Meski demikian, pemerintah tak begitu saja memberikan sokongan. Sudirman Said beberapa kali menagih Freeport untuk menyelesaikan PR besarnya menyelesaikan pembangunan pabrik pemurnian di Gresik, Jawa Timur. Bahkan, ekspor Freeport sempat terhenti lantaran dianggap tak memenuhi target progres pembangunan smelter. 

"Tentunya pemerintah tidak akan menyia-nyiakan investasi. Dengan banyaknya aset SDM, saya yakin pemerintah punya pertimbangan. Seperti parlemen juga. Saya punya satu keyakinan bahwa saya berpikiran positif," ujar Maroef. 

Poin kedua yang masih alot, lanjut Maroef, adalah penentuan divestasi. Rencananya, divestasi Freeport akan dilakukan dalam dua tahap untuk mencapai nilai divestasi total senilai 30 persen, sesuai dengan ketentuan pada PP No 77 tahun 2014. Sebelumnya, kepemilikan saham Freeport oleh pemerintah hanya 9,3 persen.

Pada tahap pertama, nilai divestasi Freeport sebesar 10,64. Maroef menyatakan bahwa dalam divestasi nantinya akan melibatkan pemerintah dan swasta. "Namun, pemerintah menjadi prioritas tentunya," ujarnya.

Tahap kedua, mulai Oktober nanti Freeport akan melakukan divestasi sebesar 20 persen. Maroef menyebut, divestasi secara bertahap akan dilakukan dengan target nantinya akan menjadi 30 persen pada 2019.

"Itu sudah Oktober nanti. Bertahap mencapai 20 persen dulu, kemudian 2019 baru 30 persen," kata Maroef.

Tak hanya itu, poin lainnya dalam renegosiasi kontrak karya juga terganjal kontra sejumlah pihak. Upaya perubahan kontrak karya menjadi izin usaha pertambangan khusus (IUPK), misalnya, dinilai sebagai bentuk lemahnya pemerintah terhadap kekuasaan Freeport. 

Tuntaskan kewajiban

Pengamat pertambangan Simon Sembiring menilai, seharusnya pemerintah menuntaskan kewajiban Freeport untuk melengkapi studi kelayakan.

"Pemerintah lemah. Freeport yang atur pemerintah saat ini. Jangan dibalik dong. Harusnya kan studi kelayakan 2010 selesai. Omongin dulu," ujar Simon.

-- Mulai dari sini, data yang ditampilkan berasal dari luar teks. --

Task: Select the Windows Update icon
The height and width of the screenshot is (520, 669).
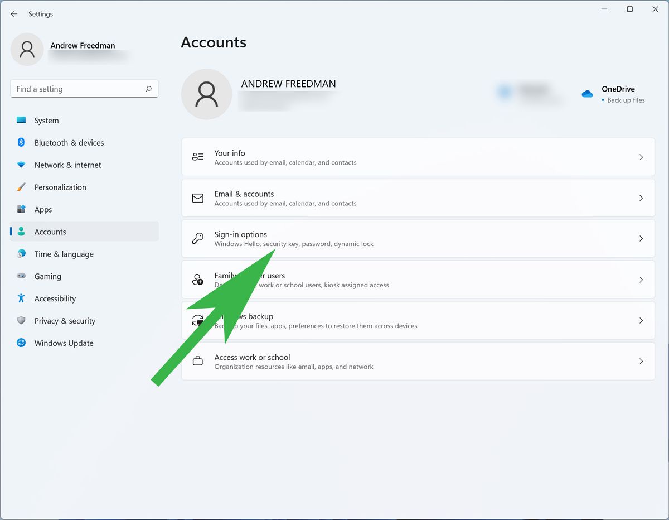Action: click(21, 343)
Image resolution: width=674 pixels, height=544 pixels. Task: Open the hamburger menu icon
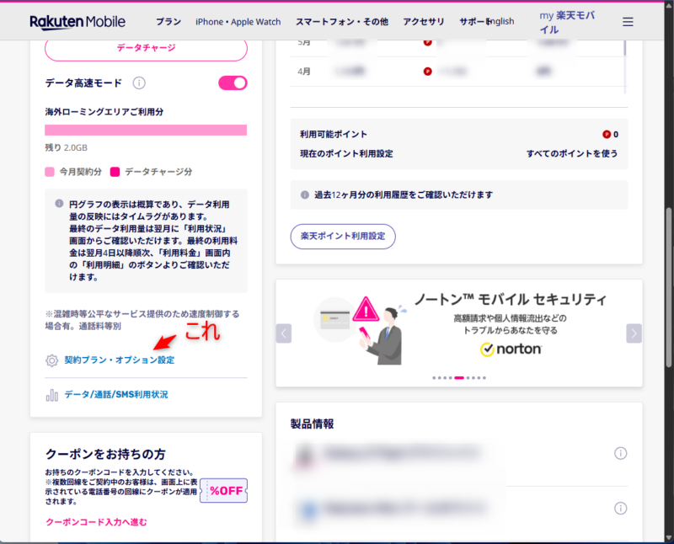tap(628, 22)
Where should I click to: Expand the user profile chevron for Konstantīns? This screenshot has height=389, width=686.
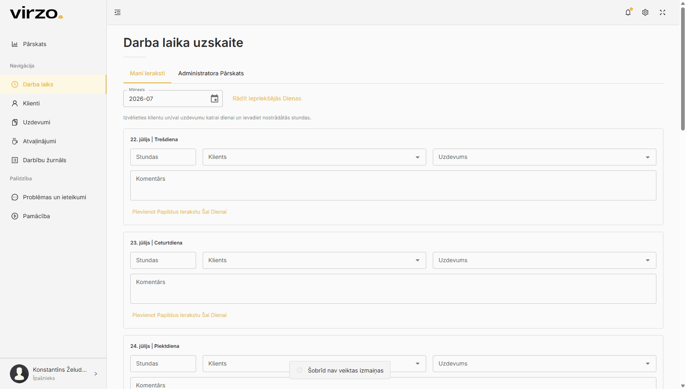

Simon menilai, lebih baik bentuk kontrak karya dipertahankan hingga KK habis pada 2021. Dua tahun menjelang KK habis, lanjut Simon, barulah tugas pemerintahan Jokowi yang menentukan bentuk kelanjutan KK, sekalipun diganti menjadi IUPK.

Mengenai alasan pemerintah untuk kepastian investasi, Simon mengganggap ini hanyalah akal-akalan pemerintah untuk mendapat pengertian dari masyarakat. Simon tetap mendesak kepada Freeport untuk menepati aturan melengkapi studi kelayakan pembangunan smelter.

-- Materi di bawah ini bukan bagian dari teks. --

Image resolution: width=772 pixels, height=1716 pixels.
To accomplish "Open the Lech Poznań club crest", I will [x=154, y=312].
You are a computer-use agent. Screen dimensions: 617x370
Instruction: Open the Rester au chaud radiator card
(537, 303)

"Omong kosong. Janganlah. Kita jangan berbohong. Kenapa sih? Mentang-mentang dibayar Freeport, menjual bangsa. Harusnya studi kelayakan bikin dulu. Ini sepotong kertas kelayakan dan Amdal pun belum ada, kok sudah mengalah," lanjut dia.

Menteri ESDM Sudirman sempat menyatakan akan tetap mengikuti aturan bahwa perpanjangan kontrak karya baru bisa dilakukan dalam dua tahun sebelum masa kontrak berakhir. Pernyataan Sudirman memberikan sinyal bahwa perpanjangan kontrak PT Freeport Indonesia belum bisa dilakukan dalam waktu dekat dengan mengeluarkan IUPK.

Presiden Jokowi juga disebut meminta pemerintah mengikuti aturan yang berlaku, yaitu UU Nomor 4 Tahun 2009 tentang Mineral dan Batu Bara. Di mana, dalam aturan tersebut, perpanjangan kontrak karya baru bisa dilakukan dalam dua tahun sebelum masa kontrak berakhir.

"Kita akan tetap gunakan itu. Tapi, jangan lupa Freeport masih ada kontrak yang valid sampai 2021. Jadi, tidak ada alasan untuk slow down operasi," kata Sudirman menjelaskan.

Menjaga investasi

Meski seolah akan menunda pengubahan KK menjadi IUPK, Sudirman menegaskan pemerintah tidak akan memutus kontrak Freeport begitu saja. Pasalnya, pemerintah telah berkomitmen untuk menjaga investasi perusahaan asal Amerika tersebut.

"Kita sedang menggenjot investasi. Tidak mungkin membiarkan investasi keluar begitu saja. Yang mesti kita katakan adalah hukumnya belum bisa dilakukan, tapi secara pesan kami ingin jaga kelanjutan investasi," kata dia.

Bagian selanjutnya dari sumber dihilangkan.